REQUIRED WORK:
Word-for-word transcription is needed for all of the entries.

RECORDS FOR THIS TASK:
====
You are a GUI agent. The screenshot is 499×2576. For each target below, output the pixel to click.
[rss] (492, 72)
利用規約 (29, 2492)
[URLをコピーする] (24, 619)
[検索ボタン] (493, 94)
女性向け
====
EXPECTED OUTPUT:
You are a GUI agent. The screenshot is 499×2576. For each target below, output the pixel to click.
[rss] (492, 72)
利用規約 (29, 2492)
[URLをコピーする] (24, 619)
[検索ボタン] (493, 94)
女性向け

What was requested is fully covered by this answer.